今日を生きることすら苦しいのに、明日を生きたいなんて思えなかった。
今でもたまにそういう感覚になることはあるけど、なんだかんだ生きれちゃってるよ。
あなたが書いたノートを開いた時、正直、同じ私だと思いたくないくらい、冷たい感情が湧いてきました。
でも、自分の世界に酔ったポエミーすぎる文章は、今書いているこのブログとそんなに変わらなくて。
闇の中で盲目になる感覚も、今と何ら変わりのないものでした。
頼れるものが何もなくて
誰も信じられなくなって
でも信じたくて
でも離れていくのが怖くて
必要とされたくて
見てほしくて
このノートの中でしか吐き出せなかった闇は、
今では、このブログを読んでくれてる人や話を聞いてくれるあたたかい人たちに、包んでもらえるようになりました。
消えたいとしか思えなかった10年を経て、最近、ようやく少しだけ、「生きる」という前提でいろんなことを考えれるようになりました。
逃げ場のなかった地獄の中で、
現実を現実として捉えるのはあまりに辛すぎて、
物語の世界に逃げたのは、きっと間違いじゃなかった。
背負いきれない現実を、自分が主人公のフィクションとして捉えていたのは、きっとすごく自然なことだった。
誰にも胸の内を明かせなくて、ただ一人の人に必要とされたい、信じたいと願うのは悪いことじゃなかった。
そのことに嫌悪感を持ってしまってごめんなさい。
だれよりも人の心の痛みに、そっと寄りそえる人になりたい。
あなたが高校生になってからノートに書いていたこの言葉は、今でも私の中心にあります。
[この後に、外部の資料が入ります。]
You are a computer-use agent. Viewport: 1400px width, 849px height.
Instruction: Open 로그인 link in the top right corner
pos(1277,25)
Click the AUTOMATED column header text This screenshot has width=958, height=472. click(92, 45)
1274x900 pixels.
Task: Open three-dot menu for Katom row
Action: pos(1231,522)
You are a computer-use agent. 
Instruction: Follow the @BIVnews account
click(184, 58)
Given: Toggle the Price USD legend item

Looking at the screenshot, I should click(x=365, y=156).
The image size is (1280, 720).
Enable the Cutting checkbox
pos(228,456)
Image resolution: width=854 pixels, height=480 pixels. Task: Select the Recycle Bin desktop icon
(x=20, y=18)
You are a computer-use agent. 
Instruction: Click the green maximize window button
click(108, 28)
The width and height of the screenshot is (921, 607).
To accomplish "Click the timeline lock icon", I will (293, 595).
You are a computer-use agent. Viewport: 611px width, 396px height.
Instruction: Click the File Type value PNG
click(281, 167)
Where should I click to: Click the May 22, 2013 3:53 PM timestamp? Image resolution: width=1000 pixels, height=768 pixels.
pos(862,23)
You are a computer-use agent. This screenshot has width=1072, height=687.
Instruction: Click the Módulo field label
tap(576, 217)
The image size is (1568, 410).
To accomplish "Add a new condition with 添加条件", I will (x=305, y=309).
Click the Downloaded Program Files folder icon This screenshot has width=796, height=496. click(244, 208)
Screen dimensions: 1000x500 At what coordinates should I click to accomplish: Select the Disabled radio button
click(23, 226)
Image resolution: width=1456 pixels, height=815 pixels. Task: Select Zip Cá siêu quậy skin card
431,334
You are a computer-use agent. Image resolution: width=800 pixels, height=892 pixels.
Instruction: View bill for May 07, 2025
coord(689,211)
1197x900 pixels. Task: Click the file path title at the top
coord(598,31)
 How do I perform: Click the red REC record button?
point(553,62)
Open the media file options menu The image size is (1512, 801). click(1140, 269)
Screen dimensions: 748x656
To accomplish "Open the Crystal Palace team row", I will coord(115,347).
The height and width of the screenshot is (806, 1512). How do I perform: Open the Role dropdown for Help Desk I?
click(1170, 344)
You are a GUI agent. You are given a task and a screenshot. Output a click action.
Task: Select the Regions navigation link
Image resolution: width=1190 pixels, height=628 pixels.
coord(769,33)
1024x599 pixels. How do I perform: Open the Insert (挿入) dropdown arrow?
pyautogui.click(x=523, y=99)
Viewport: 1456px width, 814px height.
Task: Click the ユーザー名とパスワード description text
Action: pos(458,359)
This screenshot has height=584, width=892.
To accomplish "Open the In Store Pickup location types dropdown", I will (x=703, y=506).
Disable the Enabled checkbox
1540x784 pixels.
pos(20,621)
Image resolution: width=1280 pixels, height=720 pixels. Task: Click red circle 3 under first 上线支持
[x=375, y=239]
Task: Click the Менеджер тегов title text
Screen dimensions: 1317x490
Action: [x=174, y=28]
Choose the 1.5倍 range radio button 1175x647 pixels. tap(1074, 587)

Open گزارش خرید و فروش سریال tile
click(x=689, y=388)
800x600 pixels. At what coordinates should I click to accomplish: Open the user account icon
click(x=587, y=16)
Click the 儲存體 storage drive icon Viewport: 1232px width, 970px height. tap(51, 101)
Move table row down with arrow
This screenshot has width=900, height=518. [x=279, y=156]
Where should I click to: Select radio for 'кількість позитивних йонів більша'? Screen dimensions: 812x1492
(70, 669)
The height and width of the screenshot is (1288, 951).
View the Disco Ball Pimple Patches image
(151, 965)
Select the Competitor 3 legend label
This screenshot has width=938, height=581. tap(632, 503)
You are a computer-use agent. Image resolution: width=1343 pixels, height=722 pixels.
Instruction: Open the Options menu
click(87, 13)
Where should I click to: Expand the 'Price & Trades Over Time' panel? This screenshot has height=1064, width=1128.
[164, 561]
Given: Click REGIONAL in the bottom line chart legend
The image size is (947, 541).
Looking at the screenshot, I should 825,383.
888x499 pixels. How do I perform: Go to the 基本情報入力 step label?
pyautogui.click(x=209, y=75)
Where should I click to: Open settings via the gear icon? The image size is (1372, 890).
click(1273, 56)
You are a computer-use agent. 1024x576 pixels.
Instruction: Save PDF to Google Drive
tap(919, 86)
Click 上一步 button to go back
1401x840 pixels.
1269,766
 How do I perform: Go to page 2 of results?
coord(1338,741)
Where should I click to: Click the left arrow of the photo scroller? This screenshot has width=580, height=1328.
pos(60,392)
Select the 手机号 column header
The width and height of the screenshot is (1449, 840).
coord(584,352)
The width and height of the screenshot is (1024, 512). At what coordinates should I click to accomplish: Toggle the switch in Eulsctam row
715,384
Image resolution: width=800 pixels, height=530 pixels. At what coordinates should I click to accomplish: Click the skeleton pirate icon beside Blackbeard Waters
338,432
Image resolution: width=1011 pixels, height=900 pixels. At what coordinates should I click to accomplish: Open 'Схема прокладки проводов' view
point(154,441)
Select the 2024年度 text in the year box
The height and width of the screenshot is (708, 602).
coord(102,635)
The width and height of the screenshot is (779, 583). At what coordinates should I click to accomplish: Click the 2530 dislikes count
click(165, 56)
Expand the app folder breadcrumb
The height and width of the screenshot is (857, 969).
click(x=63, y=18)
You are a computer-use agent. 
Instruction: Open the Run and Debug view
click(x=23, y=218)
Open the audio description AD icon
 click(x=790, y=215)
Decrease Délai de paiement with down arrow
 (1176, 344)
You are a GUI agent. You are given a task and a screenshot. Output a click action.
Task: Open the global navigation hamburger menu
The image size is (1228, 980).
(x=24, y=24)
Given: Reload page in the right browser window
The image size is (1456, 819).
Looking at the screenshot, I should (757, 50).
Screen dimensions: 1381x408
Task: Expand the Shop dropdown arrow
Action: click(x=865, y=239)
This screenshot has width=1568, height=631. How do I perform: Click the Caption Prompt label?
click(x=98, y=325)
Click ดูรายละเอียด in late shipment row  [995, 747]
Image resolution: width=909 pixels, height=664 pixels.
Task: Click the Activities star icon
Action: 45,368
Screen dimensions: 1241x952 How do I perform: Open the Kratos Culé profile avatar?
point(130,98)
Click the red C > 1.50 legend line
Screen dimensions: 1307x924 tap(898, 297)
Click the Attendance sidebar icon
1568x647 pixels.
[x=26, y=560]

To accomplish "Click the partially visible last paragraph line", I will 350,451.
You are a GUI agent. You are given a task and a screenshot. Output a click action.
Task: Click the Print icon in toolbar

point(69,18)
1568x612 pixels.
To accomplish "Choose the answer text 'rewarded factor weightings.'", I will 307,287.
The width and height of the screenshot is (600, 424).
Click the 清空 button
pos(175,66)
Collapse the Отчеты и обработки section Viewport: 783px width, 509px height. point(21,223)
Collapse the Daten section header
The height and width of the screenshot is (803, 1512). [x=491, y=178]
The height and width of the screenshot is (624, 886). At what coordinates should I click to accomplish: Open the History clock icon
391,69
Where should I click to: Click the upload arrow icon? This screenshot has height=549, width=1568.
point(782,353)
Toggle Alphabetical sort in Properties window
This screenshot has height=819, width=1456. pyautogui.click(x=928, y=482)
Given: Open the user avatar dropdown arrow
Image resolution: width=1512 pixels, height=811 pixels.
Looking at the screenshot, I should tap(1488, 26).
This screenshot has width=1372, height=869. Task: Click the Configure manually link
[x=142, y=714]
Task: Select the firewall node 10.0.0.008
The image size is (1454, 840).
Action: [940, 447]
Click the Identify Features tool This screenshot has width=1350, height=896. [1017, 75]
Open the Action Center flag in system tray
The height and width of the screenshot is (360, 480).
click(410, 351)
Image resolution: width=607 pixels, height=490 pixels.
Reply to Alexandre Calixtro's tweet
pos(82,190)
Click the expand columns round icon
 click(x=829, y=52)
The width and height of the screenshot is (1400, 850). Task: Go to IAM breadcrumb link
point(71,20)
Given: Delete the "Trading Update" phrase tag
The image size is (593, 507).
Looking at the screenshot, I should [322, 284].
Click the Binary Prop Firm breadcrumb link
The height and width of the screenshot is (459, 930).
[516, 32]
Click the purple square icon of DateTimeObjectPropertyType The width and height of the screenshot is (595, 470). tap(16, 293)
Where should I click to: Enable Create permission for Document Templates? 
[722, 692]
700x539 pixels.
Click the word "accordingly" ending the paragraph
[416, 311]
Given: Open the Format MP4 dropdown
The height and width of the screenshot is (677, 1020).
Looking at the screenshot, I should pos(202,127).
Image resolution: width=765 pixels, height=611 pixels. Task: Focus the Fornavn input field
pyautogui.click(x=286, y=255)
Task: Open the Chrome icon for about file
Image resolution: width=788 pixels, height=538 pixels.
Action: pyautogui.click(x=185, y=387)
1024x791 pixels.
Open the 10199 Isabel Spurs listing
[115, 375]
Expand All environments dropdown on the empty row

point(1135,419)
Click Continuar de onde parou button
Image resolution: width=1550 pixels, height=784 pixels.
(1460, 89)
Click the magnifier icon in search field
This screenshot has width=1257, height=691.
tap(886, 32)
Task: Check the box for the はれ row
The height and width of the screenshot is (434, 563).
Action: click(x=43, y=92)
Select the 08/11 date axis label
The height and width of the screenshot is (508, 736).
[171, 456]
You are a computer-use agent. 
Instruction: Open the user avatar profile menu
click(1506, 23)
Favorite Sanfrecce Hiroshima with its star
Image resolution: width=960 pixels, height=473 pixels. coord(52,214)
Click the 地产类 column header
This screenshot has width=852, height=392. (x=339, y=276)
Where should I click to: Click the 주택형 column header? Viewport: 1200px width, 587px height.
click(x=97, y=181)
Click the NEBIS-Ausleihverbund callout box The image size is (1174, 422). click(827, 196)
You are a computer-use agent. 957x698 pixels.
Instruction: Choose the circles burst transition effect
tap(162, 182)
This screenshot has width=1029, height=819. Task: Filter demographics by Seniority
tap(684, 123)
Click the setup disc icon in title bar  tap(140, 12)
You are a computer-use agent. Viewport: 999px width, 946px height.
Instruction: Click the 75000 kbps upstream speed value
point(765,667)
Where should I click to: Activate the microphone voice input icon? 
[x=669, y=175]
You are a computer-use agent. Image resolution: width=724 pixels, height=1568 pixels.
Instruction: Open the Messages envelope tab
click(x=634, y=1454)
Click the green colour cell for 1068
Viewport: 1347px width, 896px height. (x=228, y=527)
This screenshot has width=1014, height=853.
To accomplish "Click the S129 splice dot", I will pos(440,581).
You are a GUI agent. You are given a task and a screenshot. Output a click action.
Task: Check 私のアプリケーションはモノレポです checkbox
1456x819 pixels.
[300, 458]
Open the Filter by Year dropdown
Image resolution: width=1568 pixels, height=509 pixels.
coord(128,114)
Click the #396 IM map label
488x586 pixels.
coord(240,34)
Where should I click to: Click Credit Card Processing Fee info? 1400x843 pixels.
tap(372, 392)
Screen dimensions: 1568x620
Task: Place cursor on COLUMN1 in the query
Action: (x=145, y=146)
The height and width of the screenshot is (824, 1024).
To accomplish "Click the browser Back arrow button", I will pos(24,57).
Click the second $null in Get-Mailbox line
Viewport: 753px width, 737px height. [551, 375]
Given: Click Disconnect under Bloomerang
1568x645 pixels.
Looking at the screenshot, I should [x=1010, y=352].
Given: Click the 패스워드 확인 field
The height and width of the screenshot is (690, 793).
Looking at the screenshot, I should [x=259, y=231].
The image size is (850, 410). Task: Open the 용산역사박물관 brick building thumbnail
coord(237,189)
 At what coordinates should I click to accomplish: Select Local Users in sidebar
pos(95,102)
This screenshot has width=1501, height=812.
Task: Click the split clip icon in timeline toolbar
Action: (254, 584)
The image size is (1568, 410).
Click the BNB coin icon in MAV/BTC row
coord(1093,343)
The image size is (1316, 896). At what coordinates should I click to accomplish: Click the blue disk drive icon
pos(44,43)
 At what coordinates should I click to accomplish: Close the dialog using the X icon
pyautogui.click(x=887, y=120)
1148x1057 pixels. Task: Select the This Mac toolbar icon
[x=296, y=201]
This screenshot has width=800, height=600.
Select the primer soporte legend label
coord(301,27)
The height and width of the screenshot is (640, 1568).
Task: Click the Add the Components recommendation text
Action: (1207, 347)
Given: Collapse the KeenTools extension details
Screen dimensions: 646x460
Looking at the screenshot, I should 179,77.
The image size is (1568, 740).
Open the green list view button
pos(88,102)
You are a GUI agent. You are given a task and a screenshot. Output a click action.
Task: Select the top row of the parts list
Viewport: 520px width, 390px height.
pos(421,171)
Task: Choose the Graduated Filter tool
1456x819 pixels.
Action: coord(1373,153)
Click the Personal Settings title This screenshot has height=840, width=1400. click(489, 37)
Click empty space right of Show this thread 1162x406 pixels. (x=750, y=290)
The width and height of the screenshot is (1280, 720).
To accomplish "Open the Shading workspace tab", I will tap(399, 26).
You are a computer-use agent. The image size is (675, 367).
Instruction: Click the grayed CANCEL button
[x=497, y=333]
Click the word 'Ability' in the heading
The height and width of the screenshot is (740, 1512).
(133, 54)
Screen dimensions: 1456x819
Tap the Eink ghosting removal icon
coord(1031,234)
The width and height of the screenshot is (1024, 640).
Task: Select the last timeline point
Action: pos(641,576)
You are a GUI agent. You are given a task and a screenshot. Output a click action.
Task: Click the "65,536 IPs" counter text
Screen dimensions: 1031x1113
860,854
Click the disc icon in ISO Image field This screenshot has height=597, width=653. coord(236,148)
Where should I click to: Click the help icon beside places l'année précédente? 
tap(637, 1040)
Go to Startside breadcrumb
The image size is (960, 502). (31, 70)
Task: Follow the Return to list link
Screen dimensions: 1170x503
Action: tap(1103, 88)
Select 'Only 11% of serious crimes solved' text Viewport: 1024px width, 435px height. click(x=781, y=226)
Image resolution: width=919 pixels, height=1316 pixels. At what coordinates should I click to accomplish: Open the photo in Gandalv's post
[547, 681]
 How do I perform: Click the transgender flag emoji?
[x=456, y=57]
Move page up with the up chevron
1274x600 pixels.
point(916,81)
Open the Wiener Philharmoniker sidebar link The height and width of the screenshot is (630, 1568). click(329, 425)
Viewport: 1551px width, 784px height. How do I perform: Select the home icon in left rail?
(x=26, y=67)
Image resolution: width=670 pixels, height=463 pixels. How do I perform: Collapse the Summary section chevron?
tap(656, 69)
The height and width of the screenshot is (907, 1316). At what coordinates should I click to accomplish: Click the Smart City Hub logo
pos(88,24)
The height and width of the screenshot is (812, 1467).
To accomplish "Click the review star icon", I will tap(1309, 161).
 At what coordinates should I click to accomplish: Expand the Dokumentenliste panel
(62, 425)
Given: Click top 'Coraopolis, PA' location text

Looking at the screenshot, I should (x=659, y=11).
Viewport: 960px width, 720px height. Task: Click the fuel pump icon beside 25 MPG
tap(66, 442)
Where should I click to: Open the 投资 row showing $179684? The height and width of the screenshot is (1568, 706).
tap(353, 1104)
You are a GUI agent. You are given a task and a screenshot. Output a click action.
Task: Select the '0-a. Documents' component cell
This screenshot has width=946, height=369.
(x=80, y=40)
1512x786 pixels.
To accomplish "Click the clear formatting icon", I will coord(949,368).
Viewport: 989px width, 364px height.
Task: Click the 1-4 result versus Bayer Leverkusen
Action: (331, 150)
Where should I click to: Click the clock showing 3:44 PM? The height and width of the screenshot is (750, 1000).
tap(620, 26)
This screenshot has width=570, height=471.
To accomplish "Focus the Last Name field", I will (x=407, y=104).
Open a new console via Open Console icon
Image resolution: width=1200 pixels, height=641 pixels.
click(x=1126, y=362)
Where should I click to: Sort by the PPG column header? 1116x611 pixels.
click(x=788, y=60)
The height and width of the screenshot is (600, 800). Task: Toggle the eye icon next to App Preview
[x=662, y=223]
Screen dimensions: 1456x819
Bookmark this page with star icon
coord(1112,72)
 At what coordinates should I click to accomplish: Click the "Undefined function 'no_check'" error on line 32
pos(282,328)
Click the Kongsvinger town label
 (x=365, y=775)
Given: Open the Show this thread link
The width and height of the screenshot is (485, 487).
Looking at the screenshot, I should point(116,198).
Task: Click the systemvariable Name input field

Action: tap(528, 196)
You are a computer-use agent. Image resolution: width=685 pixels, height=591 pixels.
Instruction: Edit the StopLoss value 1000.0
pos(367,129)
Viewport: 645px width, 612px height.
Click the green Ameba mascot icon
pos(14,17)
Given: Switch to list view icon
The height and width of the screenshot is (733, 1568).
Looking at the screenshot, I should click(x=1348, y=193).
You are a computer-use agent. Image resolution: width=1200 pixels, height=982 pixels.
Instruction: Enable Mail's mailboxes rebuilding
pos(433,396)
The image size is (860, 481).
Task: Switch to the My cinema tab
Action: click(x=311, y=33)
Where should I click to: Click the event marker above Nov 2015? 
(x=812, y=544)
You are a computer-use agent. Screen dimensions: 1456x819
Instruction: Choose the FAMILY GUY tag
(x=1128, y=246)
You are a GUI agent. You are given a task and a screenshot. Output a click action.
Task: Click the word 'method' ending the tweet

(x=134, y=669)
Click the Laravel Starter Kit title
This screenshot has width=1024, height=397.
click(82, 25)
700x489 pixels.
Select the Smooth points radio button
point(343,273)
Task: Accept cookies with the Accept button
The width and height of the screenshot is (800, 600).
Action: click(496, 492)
思えば私は10年前から、自分に似た痛みを持った人の力になりたいと願い、
それを救いに生きてきたのかもしれないと、ノートを読んで感じました。
あなたが望んだ姿に、私は近づけているのかな?
「まわりに心配をかけない強い人」にはなれそうにないけど、
人を信じてさらけ出せる強い人になりたいな。
あなたのノートを見ながら、
「こんな時もあったな」なんて笑えるようになるには、
まだもう少し時間がかかりそう。
もうちょっと、待っててね。
消えたいと願ってから10年以上、
長いトンネルはいまだに出口が見えていないけれど、
「10年以上も暗闇をさまよってるんだから、そろそろ出口くらい見つけてよ」
とあなたの声が聞こえてきそうなので、
もう少しだけ、踏ん張ってみるよ。
生きていてくれて、ありがとう。